Diyarbakır evleri genel olarak düzensiz bir geometriye sahiptir. Yazların sıcak, kışların soğuk geçtiği
şehirde, avluların büyük önemi vardır. Yerleşim ve yaşam avlu etrafında yoğunlaşmıştır. Yazlık, kışlık
ve baharda kullanılan mekânlar aynı ev şeması içerisine yerleştirilmiştir.
Cemil Paşa Konağı Kent Müzesi
Diyarbakır evlerinin tüm bölümleri avlu ile bağlantılıdır. Bu avlulardan bodrum ve sergah için alt kata, oda, sofa, eyvan, ara
katlar, üst katlardaki odalar ve dam için yukarıya yönelinir. Oda sayıları ailenin büyüklüğüne göre
değişen Diyarbakır evlerinde bahçenin de büyük önemi vardır. Evler şehrin dar sokakları, yüksek
avlu duvarları içerisine kapansa da avlu ve bahçeye girildiğinde bambaşka bir güzellik ortaya çıkar.
Açık eyvan havuz, tulumba, kuyu ve merdivenler bu avluda toplanmıştır. Avlularda yer alan havuzlar
eve ayrı bir güzellik katmaktadır. Havuzdan boşalan sular için yapılan su kanalcıkları
da havuz kadar dikkat çekicidir. Diyarbakır’da evler büyük aile yapısına uygun olacak biçimde
düzenlenmiştir. Bunun yanı sıra eski köylerde geniş kemerli, eyvanlı eski taş yapılarla da karşılaşılmaktadır.
Avluya açılan odalar yazlık ve kışlık olarak avlunun değişik yönlerine iklim koşulları
dikkate alınarak yerleştirilmiştir.
Ziya Gökalp Evi Müzesi
Diyarbakır evlerinde eyvanların da büyük önemi vardır. Bu evlerin
odağı avlulu evlerdeki eyvanlardır. Şehrin klasik sivil mimarisinde eyvansız ve avlusuz ev bulunmaz.
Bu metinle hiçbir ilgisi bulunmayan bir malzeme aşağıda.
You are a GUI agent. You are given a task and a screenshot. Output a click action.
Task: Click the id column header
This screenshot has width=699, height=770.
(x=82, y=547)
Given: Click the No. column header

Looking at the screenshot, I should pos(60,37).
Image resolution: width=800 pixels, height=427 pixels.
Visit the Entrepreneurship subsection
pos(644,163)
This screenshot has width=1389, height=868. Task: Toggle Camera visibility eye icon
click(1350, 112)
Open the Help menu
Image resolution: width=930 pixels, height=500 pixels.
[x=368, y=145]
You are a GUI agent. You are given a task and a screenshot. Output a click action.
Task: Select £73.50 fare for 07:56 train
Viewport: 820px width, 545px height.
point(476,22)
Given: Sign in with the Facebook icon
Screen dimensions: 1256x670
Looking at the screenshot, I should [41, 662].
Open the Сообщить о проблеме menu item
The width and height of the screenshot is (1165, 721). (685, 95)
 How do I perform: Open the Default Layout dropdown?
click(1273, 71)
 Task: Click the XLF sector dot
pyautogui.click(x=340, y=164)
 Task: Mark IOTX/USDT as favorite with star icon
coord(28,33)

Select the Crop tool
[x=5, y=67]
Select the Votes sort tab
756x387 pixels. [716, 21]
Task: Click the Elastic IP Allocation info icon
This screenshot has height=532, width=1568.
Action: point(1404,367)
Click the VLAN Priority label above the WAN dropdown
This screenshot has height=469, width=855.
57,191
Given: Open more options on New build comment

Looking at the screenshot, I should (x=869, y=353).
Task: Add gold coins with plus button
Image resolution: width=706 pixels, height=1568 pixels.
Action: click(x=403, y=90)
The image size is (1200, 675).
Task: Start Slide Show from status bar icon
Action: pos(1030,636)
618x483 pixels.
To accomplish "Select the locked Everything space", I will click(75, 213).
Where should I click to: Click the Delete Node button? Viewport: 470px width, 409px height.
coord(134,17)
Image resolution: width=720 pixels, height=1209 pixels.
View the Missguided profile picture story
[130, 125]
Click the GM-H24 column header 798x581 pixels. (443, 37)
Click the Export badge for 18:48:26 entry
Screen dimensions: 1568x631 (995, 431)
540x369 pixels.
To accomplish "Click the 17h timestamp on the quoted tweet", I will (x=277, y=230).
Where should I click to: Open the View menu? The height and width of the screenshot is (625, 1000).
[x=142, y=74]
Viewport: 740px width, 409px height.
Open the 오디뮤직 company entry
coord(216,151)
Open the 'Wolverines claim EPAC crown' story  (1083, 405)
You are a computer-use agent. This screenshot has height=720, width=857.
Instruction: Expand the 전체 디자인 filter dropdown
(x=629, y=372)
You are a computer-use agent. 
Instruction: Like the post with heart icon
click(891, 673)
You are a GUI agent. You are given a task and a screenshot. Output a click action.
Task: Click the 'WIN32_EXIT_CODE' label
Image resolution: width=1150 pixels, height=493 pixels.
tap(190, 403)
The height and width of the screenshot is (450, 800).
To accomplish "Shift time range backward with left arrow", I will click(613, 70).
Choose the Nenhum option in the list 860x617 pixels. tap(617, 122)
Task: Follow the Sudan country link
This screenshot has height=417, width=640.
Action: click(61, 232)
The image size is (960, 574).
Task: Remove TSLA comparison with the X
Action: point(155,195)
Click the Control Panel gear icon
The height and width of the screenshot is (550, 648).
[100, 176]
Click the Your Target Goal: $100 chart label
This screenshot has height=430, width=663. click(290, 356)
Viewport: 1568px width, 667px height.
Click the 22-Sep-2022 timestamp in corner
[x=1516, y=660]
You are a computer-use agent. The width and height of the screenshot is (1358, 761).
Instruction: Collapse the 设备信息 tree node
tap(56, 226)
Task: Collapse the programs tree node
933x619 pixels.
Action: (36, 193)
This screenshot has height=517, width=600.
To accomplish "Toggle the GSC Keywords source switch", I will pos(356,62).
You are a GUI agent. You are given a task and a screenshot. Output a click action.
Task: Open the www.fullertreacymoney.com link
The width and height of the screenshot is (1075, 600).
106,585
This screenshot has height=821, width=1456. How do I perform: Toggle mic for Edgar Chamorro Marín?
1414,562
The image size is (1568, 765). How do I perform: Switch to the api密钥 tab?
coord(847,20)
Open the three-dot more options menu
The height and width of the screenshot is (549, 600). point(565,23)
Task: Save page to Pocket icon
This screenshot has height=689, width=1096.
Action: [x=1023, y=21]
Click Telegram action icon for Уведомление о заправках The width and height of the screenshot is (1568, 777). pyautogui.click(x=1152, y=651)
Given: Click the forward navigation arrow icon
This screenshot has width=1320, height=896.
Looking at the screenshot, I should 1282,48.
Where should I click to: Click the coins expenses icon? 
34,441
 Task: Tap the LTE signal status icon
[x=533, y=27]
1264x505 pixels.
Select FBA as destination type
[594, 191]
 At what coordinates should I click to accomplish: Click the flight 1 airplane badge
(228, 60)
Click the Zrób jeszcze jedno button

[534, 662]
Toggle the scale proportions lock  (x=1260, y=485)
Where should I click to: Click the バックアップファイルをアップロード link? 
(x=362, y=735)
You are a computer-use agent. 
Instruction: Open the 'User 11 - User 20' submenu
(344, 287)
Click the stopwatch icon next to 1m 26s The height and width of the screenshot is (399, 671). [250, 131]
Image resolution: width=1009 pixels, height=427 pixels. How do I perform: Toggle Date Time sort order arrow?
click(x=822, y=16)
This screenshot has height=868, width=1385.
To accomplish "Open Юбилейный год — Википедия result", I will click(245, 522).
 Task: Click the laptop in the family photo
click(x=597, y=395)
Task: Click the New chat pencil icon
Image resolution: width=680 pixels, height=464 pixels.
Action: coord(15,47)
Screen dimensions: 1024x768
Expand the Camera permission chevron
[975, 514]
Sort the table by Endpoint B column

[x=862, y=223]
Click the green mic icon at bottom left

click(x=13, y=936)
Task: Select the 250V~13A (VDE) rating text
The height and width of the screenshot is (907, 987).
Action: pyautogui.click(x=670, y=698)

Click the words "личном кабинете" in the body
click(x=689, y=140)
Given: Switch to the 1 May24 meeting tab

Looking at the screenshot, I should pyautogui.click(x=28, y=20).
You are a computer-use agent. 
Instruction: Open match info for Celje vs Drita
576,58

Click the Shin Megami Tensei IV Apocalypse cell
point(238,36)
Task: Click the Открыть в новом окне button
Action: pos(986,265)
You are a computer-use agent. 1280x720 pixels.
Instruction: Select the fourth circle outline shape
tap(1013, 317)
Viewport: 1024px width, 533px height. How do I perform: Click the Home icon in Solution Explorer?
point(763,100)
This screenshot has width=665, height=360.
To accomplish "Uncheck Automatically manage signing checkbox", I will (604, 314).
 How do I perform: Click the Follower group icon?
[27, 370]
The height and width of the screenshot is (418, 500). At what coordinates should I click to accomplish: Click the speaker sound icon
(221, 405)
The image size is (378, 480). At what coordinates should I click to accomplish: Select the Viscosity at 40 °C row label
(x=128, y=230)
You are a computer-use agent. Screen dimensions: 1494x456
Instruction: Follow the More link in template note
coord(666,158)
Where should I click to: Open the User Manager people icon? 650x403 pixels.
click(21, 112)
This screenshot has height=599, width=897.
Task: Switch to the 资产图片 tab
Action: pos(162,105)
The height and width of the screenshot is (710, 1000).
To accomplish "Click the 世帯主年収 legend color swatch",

Evlerde kullanılan ana malzeme lavların püskürtmüş olduğu bazalt taşlarıdır. Yöresel malzeme olduğu
için bu taşlar tercih edilmiştir. Diyarbakır’a dışarıdan getirilen kalker taşı, pahalı olduğu için
daha çok süs malzemesi olarak kullanılmıştır. Evlerin üzeri çoğunlukla sıkıştırılmış toprak damla örtülmüştür.
Bu tür toprak damlar yazın sıcağa kışın da soğuğa karşı koruma sağlamaktadır. Diyarbakır evlerinde süslemeler
evlerle bütünleşmiştir. Evlerde en çok süslenen bölümler avluya bakan cepheler olmuştur. Duvara gömülü geometrik
şekiller, dilimler, zikzaklar en yoğun görülen örneklerdir. Cemil Paşa Konağı, İskender Paşa Konağı,
Cahit Sıtkı Tarancı Evi, Ağuludere Köşkü, Seman Köşkü, Üstünler Evi, Azizoğulları Evi, Behram Paşa Konağı
ile Ziya Gökalp Müzesi olarak kullanılan yapılar Diyarbakır’ın en önemli ve tanınmış sivil mimari örnekleri
arasındadır. Son dönemlerde Suriçi bölgesinde geleneksel Diyarbakır evlerinin turizme kazandırılması ve
restore edilmesine yönelik gerek kamu kurumları gerekse özel girişimlerle yapılan çalışmalarda artış gözlenmektedir.